== The input ==
....

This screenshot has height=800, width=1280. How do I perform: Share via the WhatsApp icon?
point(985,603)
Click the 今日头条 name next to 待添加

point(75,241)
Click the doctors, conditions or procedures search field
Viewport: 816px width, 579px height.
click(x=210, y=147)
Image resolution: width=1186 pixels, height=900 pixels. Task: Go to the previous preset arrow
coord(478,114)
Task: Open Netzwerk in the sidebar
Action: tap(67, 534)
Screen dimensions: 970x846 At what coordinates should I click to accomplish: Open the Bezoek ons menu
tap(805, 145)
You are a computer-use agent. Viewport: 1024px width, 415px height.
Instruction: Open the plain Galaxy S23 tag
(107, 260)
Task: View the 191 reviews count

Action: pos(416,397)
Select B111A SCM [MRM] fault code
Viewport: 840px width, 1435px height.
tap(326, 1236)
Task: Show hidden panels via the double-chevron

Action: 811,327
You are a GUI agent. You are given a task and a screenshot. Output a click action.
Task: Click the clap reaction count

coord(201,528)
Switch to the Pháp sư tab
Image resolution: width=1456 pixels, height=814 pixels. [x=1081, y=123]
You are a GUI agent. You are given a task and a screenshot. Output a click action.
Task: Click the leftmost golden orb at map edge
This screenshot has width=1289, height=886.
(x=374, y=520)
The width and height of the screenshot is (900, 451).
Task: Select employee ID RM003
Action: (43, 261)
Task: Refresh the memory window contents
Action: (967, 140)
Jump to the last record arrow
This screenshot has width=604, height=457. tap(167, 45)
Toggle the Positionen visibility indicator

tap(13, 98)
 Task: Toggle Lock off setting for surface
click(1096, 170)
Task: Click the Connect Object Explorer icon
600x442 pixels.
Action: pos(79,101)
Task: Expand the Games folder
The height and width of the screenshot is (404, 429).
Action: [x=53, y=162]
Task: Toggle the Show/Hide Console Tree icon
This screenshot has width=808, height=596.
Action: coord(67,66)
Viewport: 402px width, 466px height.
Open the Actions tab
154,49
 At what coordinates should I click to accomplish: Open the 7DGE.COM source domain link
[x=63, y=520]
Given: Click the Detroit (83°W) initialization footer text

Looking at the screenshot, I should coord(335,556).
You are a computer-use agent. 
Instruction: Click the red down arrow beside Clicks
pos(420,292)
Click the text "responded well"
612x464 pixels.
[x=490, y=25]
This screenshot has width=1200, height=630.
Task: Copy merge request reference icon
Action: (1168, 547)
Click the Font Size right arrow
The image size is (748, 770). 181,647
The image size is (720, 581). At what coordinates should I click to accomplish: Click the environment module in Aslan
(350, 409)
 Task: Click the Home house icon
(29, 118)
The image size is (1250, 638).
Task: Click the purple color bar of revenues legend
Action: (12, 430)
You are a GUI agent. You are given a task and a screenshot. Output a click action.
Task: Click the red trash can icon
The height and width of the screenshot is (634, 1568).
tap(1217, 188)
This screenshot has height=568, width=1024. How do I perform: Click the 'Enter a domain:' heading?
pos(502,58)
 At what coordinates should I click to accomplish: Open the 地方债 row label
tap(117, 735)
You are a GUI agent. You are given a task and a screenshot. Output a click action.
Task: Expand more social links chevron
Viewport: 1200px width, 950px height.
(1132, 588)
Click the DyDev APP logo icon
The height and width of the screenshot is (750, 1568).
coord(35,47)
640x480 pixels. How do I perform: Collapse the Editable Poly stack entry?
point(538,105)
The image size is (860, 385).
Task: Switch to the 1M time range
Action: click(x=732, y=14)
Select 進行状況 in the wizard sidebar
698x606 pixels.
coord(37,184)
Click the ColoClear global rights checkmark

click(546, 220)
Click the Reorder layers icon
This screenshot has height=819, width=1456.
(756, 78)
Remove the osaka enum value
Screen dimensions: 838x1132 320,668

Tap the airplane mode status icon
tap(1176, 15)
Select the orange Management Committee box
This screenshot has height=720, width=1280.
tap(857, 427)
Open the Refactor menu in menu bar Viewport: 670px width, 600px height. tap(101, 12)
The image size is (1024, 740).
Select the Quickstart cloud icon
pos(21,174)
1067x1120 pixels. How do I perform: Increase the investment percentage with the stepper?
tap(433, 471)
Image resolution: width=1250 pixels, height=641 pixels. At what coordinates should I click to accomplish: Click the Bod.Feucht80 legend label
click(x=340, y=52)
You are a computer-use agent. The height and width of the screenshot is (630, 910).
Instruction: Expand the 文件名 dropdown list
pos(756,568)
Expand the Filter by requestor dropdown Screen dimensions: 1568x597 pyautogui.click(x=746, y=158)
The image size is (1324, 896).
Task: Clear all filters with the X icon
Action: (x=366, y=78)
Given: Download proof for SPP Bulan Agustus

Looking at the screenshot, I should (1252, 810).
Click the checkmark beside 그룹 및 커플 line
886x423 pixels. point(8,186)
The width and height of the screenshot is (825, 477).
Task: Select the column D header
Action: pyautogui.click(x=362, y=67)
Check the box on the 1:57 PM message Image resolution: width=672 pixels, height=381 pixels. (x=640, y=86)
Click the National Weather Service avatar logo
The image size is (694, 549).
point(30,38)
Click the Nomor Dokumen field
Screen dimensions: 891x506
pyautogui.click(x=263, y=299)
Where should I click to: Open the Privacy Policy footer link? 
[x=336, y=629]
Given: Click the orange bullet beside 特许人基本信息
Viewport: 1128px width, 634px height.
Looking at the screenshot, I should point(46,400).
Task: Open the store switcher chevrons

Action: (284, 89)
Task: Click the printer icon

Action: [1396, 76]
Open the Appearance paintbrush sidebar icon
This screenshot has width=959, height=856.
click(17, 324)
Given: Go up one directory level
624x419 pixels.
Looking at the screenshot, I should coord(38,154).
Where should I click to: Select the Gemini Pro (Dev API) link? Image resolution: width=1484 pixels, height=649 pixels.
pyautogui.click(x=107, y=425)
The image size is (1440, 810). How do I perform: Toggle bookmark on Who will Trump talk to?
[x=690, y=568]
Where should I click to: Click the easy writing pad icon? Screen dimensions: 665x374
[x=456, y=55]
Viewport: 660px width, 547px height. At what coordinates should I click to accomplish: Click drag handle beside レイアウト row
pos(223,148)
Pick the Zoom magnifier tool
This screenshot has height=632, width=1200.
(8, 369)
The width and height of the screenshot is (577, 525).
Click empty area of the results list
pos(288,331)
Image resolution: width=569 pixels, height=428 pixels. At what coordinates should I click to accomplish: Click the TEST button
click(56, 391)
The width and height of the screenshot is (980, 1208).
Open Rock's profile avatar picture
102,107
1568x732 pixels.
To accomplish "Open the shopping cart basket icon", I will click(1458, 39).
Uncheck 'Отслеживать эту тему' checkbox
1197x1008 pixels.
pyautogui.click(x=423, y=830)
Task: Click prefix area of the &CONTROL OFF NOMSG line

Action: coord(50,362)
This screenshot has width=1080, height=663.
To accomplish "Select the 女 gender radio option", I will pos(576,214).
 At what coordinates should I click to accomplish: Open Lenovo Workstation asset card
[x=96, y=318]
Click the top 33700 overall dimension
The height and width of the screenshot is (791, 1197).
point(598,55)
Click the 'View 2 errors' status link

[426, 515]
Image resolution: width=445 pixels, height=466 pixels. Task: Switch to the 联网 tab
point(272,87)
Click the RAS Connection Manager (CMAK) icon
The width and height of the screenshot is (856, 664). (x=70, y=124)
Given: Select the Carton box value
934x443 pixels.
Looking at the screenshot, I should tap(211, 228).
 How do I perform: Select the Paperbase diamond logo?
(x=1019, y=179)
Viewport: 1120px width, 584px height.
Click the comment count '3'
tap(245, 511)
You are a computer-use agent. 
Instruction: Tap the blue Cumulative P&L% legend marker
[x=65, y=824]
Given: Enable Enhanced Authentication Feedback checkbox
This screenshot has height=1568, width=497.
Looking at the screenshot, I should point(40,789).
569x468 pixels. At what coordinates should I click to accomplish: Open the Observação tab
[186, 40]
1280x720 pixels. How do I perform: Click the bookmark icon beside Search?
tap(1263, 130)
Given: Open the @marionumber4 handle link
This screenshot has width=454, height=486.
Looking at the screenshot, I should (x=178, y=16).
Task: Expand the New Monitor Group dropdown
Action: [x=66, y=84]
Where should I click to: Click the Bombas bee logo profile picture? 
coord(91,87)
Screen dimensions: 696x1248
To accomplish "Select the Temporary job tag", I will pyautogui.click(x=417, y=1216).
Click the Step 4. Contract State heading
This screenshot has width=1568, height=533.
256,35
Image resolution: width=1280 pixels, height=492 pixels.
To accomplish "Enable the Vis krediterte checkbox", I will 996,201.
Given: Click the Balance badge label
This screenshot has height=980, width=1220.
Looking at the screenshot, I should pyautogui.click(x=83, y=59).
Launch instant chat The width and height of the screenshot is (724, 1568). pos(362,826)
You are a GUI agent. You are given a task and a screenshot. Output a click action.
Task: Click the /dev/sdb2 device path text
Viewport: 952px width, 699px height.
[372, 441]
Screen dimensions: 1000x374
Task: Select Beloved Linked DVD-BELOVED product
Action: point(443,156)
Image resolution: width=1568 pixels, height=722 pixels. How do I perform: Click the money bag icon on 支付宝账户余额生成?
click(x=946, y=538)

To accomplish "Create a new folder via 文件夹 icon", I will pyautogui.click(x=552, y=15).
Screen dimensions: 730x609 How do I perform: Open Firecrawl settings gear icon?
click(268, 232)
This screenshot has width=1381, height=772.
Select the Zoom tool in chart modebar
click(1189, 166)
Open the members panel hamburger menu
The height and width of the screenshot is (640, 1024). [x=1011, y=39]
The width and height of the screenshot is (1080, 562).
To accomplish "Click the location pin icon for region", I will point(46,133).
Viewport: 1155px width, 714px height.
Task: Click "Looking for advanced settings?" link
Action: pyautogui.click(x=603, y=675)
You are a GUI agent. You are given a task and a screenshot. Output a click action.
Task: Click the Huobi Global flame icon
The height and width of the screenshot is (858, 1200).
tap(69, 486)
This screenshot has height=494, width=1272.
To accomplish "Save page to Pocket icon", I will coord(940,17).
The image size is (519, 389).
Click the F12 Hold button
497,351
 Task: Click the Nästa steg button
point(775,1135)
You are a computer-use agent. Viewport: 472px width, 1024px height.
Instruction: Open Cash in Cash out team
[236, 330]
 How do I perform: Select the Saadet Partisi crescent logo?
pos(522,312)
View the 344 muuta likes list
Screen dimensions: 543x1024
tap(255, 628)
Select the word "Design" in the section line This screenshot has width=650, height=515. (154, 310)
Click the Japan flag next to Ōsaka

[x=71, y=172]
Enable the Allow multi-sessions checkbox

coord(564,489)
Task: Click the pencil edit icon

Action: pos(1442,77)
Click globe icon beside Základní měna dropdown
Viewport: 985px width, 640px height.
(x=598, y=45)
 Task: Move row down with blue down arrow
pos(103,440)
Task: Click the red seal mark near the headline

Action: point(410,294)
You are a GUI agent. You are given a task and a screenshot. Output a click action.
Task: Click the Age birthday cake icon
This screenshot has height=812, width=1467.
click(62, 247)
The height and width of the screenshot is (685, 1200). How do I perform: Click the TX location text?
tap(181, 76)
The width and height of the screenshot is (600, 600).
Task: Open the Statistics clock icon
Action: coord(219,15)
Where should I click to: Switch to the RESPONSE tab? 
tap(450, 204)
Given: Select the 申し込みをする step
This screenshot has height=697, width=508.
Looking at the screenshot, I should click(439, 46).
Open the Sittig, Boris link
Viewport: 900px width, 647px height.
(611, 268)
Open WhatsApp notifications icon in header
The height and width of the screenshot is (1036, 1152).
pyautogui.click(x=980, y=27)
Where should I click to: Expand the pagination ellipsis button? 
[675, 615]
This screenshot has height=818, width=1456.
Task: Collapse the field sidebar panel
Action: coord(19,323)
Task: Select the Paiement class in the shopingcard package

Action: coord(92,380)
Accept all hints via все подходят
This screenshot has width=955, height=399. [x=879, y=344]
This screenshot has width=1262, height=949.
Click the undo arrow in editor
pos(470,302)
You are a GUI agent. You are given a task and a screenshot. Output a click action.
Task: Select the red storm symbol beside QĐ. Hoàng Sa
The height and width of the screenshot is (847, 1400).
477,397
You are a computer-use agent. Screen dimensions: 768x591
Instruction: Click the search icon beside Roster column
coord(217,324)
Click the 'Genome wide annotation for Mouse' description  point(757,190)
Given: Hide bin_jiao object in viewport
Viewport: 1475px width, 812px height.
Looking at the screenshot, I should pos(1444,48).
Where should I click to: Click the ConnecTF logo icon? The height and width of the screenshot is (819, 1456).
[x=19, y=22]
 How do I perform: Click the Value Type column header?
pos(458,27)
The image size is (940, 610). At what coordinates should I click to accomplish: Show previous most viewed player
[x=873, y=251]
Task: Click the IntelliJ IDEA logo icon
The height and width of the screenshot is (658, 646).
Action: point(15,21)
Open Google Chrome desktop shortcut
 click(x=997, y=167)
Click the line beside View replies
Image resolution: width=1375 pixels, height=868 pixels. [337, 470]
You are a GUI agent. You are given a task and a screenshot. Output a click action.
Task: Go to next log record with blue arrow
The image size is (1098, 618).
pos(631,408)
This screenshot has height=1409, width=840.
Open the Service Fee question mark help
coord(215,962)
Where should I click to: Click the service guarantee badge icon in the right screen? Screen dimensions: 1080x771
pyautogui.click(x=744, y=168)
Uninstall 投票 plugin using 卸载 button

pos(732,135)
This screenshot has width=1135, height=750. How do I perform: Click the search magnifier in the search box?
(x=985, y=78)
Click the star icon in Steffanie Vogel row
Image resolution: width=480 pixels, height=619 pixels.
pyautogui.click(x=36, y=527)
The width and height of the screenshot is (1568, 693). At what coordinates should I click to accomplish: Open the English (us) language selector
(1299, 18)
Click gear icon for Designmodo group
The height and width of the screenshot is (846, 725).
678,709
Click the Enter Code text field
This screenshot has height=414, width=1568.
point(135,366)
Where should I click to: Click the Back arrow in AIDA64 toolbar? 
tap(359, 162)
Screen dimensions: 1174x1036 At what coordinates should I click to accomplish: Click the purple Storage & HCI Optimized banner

....

== Exercise prompt ==
Both end lines included, restate word for word the lines above from the line with "At what coordinates should I click to accomplish: Open Lenovo" to the line with "Given: Open the @marionumber4 handle link", and nothing else.

== Response ==
 At what coordinates should I click to accomplish: Open Lenovo Workstation asset card
[x=96, y=318]
Click the top 33700 overall dimension
The height and width of the screenshot is (791, 1197).
point(598,55)
Click the 'View 2 errors' status link

[426, 515]
Image resolution: width=445 pixels, height=466 pixels. Task: Switch to the 联网 tab
point(272,87)
Click the RAS Connection Manager (CMAK) icon
The width and height of the screenshot is (856, 664). (x=70, y=124)
Given: Select the Carton box value
934x443 pixels.
Looking at the screenshot, I should tap(211, 228).
 How do I perform: Select the Paperbase diamond logo?
(x=1019, y=179)
Viewport: 1120px width, 584px height.
Click the comment count '3'
tap(245, 511)
You are a computer-use agent. 
Instruction: Tap the blue Cumulative P&L% legend marker
[x=65, y=824]
Given: Enable Enhanced Authentication Feedback checkbox
This screenshot has height=1568, width=497.
Looking at the screenshot, I should point(40,789).
569x468 pixels. At what coordinates should I click to accomplish: Open the Observação tab
[186, 40]
1280x720 pixels. How do I perform: Click the bookmark icon beside Search?
tap(1263, 130)
Given: Open the @marionumber4 handle link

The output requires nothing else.